Such noble animals remind us of a truth many tracks tend to forget as they scramble after the dwindling gambling dollar. At its best, racing embodies an intrinsic, intuitive bond between horses and human beings that should be recognized and nurtured. Gimmicks like superfectas and slot machines may have the opposite effect — they obscure the beauty of thoroughbreds and cater to folks who might willingly bet on monkeys riding greyhounds if given half a chance.

Every track relies on the hard-core gamblers known, not unfondly, as “degenerates” to pay the bills, but the general public — largely indifferent to exotic wagering —shows up in numbers only for high-quality racing and the chance, however rare, to witness the equine sublime.

Unlike optimism, though, good horses are in shorter supply than ever, primarily because of a smaller crop of foals. It’s impossible to round up enough first-rate stock for an eight- or nine-race program five days a week anywhere on Earth, so racing secretaries at low-rent tracks must depend on sorry nags to grease the betting wheels and serve the bottom line. This does the sport no favors and reinforces the public’s perception of it as a vehicle for curious goings-on.

That doesn’t have to be the case, and it isn’t always in Britain. True, the English have a few tracks as dire as our own worst — Wolverhampton, say, where lackluster horses run in sleet, snow and gale-force winds to satisfy the whims of heartless punters — but they treat their finest racecourses as national treasures and exert a rigorous sort of quality control.

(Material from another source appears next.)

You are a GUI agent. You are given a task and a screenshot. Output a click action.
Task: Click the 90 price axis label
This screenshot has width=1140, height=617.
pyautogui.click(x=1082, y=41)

At York on the Knavesmire, a lovely course established in 1730, racing takes place only 18 days a year; at Chester, where spectators scale the medieval walls of the city to watch the action for free, it’s 14 days; and even at fabled Ascot, where the bookies take bets on the color of the hat the queen’s going to wear, it’s just 18 days of flat racing and 10 days for the jumpers over hurdles and steeplechase fences.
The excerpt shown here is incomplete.